(Data for analysis):
________________________________________
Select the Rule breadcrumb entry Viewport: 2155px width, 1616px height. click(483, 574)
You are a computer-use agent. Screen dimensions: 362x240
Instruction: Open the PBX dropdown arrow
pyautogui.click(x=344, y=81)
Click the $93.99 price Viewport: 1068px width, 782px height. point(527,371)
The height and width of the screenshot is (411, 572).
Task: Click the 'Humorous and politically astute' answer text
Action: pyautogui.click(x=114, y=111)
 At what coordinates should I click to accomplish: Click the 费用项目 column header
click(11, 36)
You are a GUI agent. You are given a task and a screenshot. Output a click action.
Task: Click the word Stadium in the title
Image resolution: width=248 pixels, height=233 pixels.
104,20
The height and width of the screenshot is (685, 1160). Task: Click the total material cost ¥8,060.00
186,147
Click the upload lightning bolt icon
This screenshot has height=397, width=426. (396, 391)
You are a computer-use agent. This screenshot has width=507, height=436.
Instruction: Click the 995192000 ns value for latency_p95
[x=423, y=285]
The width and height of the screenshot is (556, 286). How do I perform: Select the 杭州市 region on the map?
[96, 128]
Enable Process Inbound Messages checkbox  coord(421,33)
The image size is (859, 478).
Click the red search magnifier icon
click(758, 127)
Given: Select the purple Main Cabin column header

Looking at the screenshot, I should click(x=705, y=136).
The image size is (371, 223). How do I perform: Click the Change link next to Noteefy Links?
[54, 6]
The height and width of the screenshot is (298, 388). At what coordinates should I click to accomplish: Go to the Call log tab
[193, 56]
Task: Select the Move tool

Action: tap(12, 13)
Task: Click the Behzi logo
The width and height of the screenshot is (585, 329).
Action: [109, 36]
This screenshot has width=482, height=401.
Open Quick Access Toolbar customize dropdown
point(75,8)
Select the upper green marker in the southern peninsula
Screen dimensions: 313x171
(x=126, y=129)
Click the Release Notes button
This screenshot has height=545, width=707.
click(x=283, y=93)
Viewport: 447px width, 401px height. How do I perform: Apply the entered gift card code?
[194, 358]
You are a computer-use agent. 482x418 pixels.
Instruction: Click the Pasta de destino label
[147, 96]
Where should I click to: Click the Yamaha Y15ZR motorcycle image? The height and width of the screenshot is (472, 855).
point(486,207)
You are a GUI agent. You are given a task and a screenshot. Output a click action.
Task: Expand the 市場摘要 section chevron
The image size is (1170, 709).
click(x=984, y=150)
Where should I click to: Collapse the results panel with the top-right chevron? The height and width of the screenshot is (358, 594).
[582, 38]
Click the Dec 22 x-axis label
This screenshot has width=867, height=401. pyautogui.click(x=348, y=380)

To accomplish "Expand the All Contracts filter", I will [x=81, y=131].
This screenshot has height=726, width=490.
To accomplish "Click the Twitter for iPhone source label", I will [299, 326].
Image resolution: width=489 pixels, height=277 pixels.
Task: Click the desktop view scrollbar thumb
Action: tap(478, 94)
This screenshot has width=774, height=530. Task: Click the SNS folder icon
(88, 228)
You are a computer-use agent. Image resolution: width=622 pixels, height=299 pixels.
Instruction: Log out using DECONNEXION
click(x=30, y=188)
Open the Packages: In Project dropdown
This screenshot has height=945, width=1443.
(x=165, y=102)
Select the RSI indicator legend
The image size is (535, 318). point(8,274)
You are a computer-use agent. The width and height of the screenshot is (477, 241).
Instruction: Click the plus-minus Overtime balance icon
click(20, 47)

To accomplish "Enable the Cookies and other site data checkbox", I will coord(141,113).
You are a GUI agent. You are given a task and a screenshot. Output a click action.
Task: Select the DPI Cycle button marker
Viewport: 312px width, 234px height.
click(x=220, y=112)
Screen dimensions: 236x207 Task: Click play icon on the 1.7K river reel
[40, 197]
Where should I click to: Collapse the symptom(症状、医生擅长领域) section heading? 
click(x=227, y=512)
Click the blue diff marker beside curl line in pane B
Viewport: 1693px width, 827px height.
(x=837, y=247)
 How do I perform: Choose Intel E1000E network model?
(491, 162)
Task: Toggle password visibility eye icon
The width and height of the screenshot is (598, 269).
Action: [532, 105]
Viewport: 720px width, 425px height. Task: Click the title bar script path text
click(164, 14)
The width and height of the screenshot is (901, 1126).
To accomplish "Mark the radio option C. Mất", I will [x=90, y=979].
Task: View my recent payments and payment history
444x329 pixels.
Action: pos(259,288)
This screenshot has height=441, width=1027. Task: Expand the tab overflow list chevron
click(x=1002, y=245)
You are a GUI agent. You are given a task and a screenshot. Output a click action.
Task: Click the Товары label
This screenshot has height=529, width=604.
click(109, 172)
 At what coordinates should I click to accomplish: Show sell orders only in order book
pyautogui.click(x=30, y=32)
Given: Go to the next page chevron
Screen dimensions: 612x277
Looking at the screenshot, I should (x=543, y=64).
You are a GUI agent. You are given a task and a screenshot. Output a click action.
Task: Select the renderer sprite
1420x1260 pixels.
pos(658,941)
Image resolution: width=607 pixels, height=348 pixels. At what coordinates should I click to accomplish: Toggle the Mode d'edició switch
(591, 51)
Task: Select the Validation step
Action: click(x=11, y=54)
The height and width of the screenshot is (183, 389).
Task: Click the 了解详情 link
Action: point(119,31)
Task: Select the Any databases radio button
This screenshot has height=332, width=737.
________________________________________
(Activity): Determine how many lines of the data above contain the string "marker", and answer with the number only.

(Answer box): 3